Data extracts
━━━━━━━━━━━━━━━━━━━━
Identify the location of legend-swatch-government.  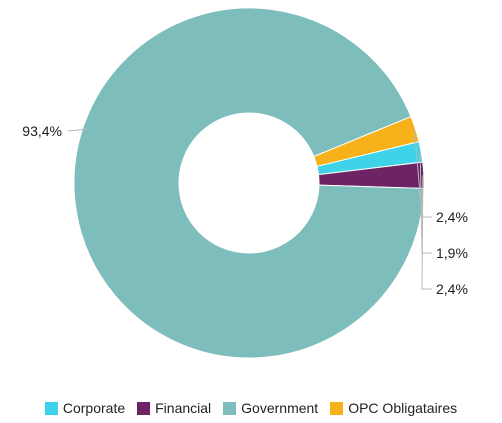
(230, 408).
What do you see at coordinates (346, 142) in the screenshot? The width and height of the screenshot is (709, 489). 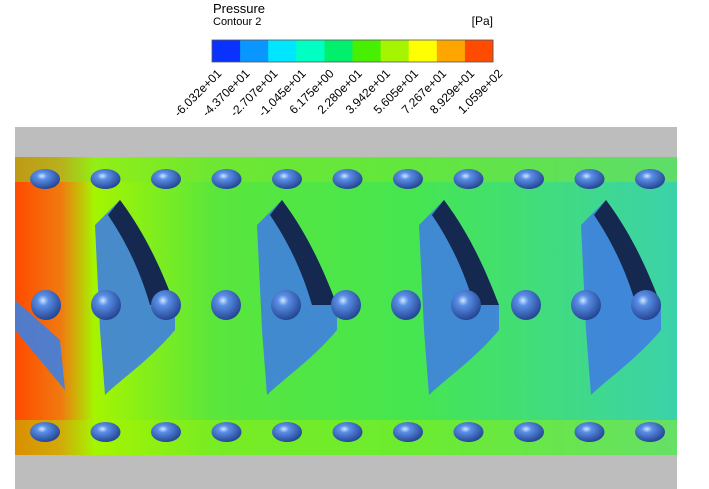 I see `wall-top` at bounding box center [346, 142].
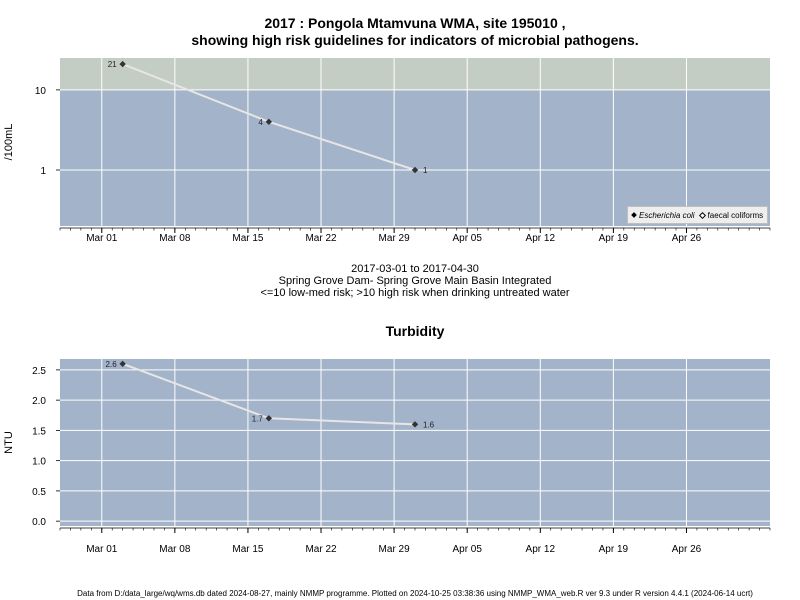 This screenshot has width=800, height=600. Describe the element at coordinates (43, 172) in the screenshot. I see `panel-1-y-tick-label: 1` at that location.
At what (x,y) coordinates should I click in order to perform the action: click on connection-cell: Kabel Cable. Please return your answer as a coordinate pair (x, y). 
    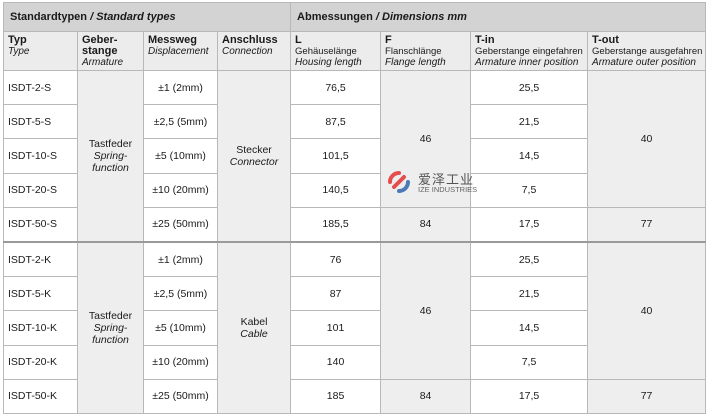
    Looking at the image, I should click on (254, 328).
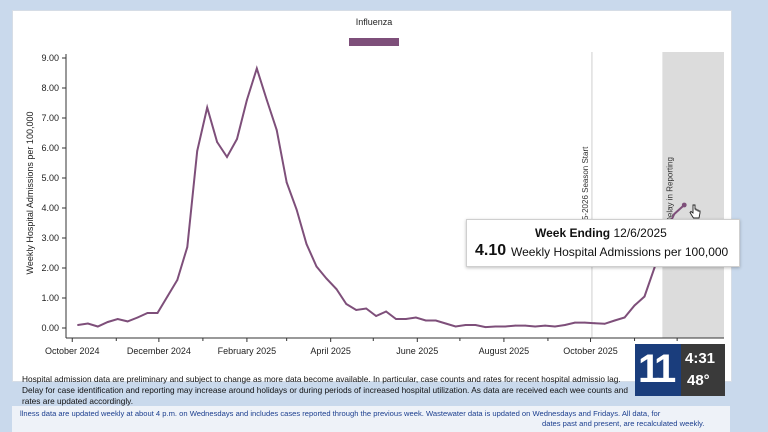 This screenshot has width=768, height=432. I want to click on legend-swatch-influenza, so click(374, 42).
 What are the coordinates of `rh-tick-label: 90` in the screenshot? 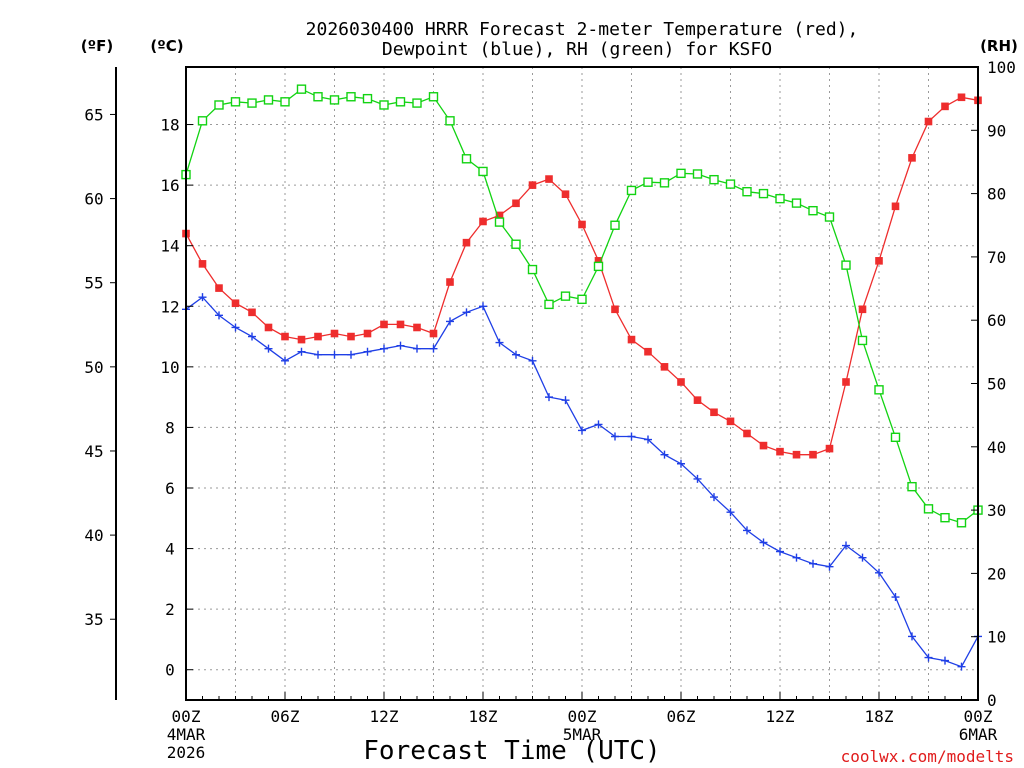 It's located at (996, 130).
━━━━━━━━━━━━━━━━━━━━
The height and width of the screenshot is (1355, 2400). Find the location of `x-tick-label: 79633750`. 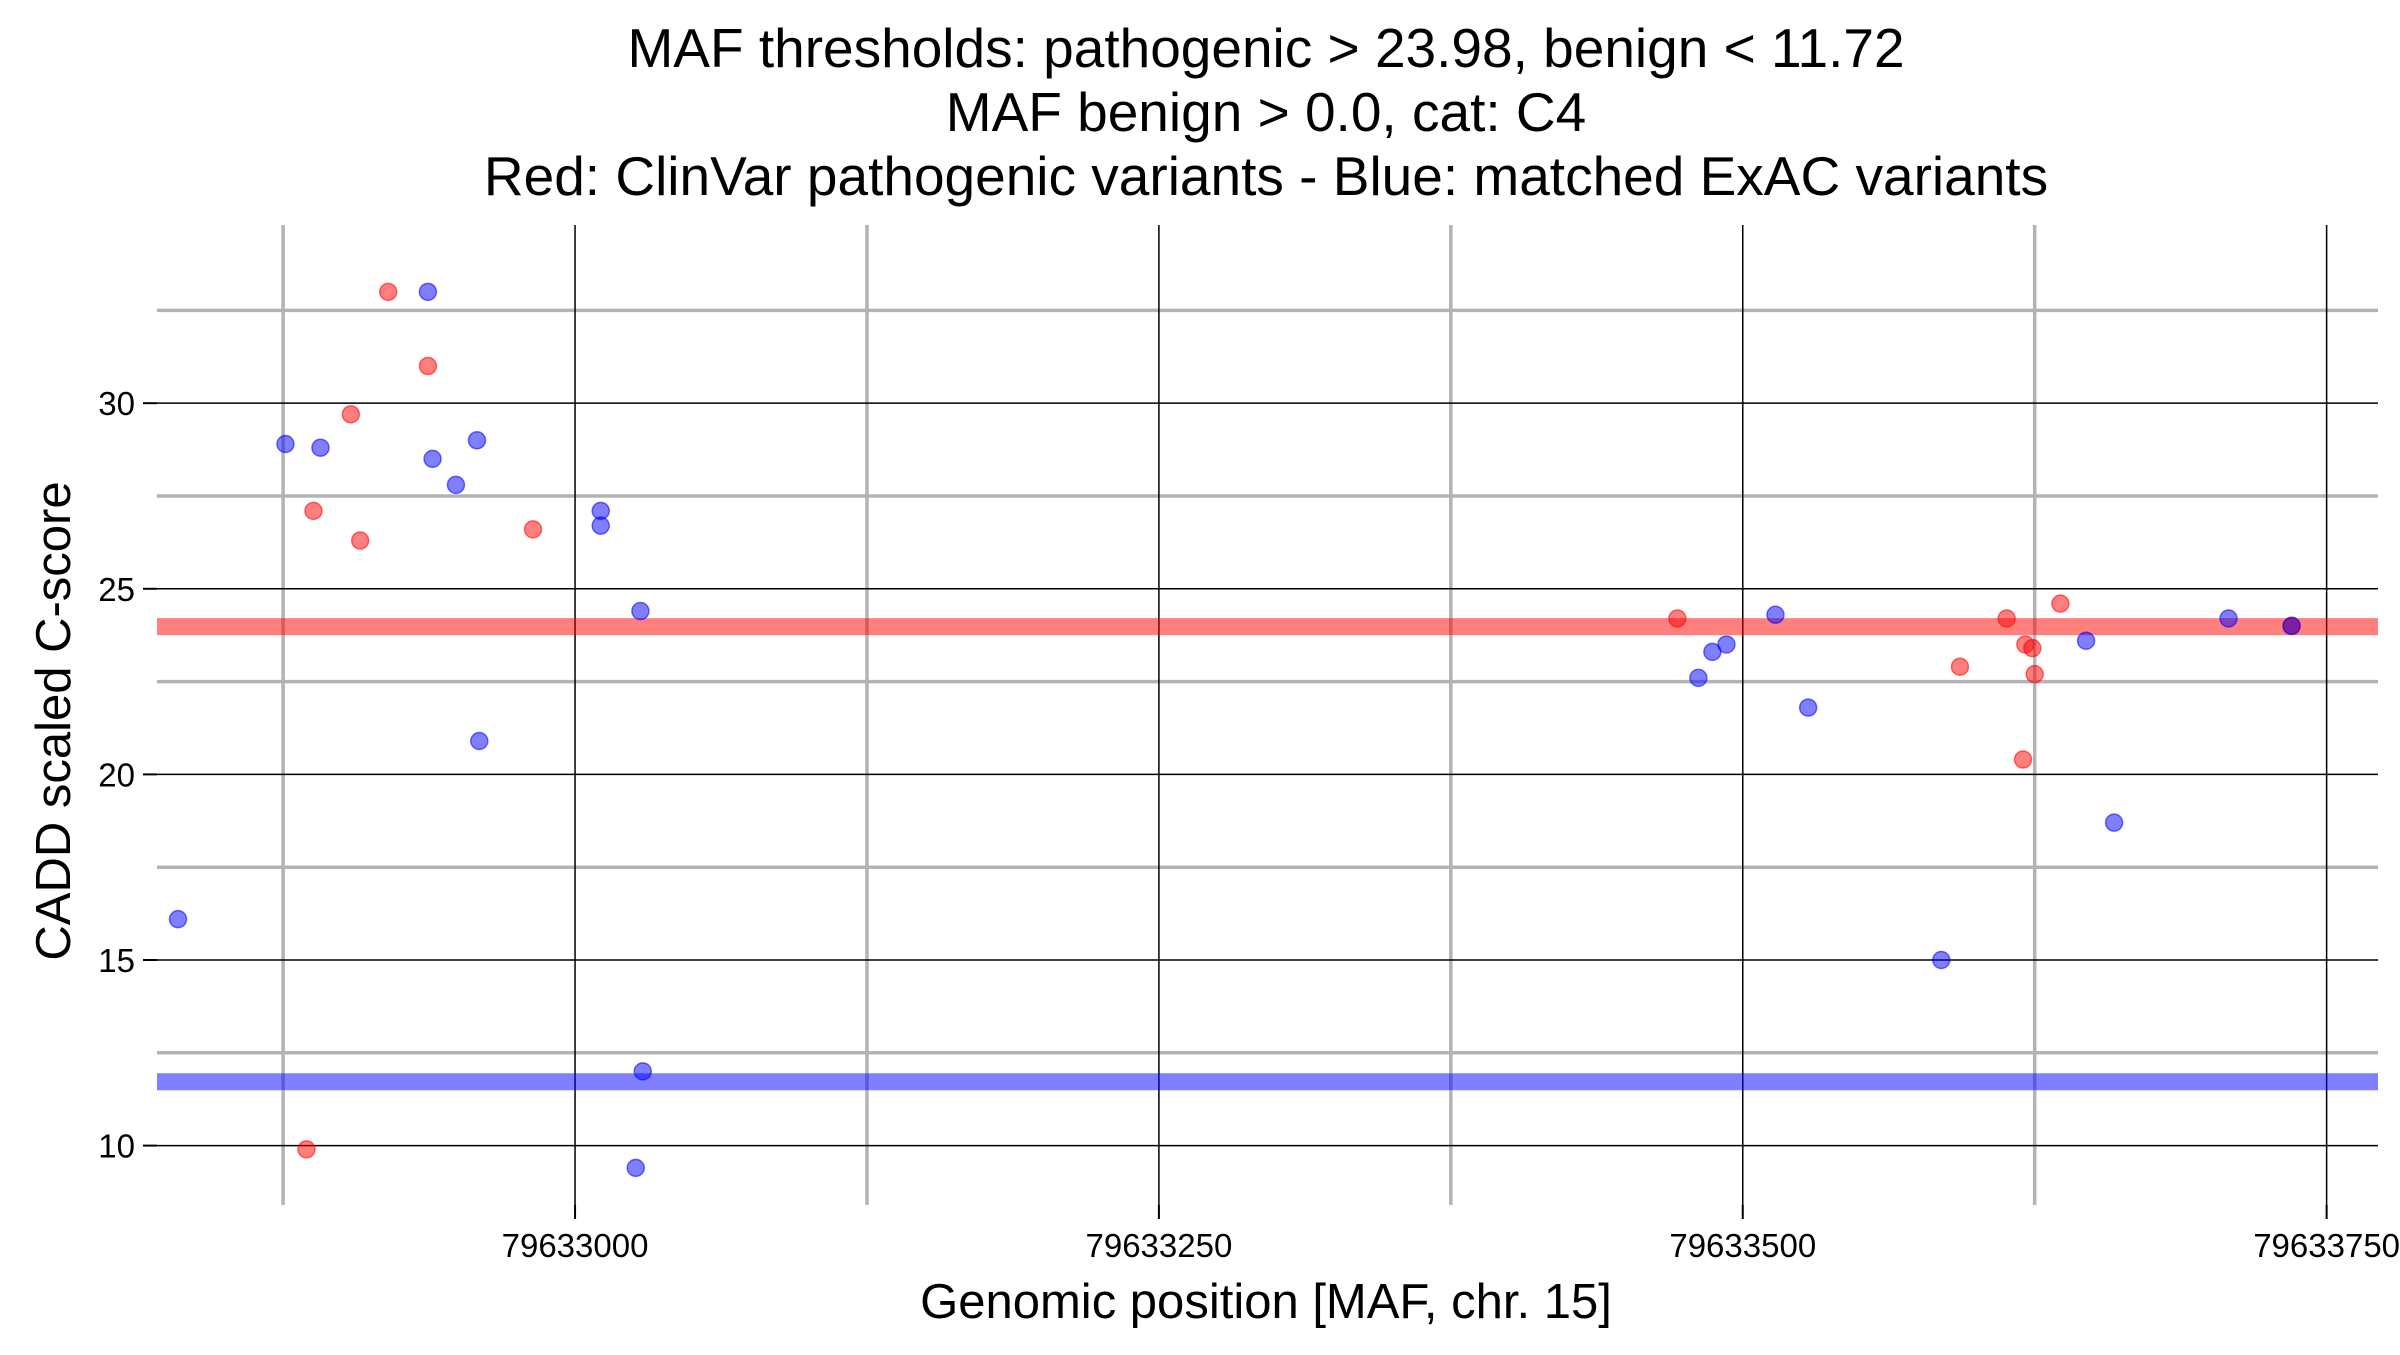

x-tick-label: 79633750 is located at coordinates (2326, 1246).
━━━━━━━━━━━━━━━━━━━━
Work to complete
Print the lines running from the line that contains "The height and" through the line that contains "x-tick-label: 79633750 is", inclusive of both, and omit the pictures from your answer.

Solution to this exercise
The height and width of the screenshot is (1355, 2400). Find the location of `x-tick-label: 79633750`. 

x-tick-label: 79633750 is located at coordinates (2326, 1246).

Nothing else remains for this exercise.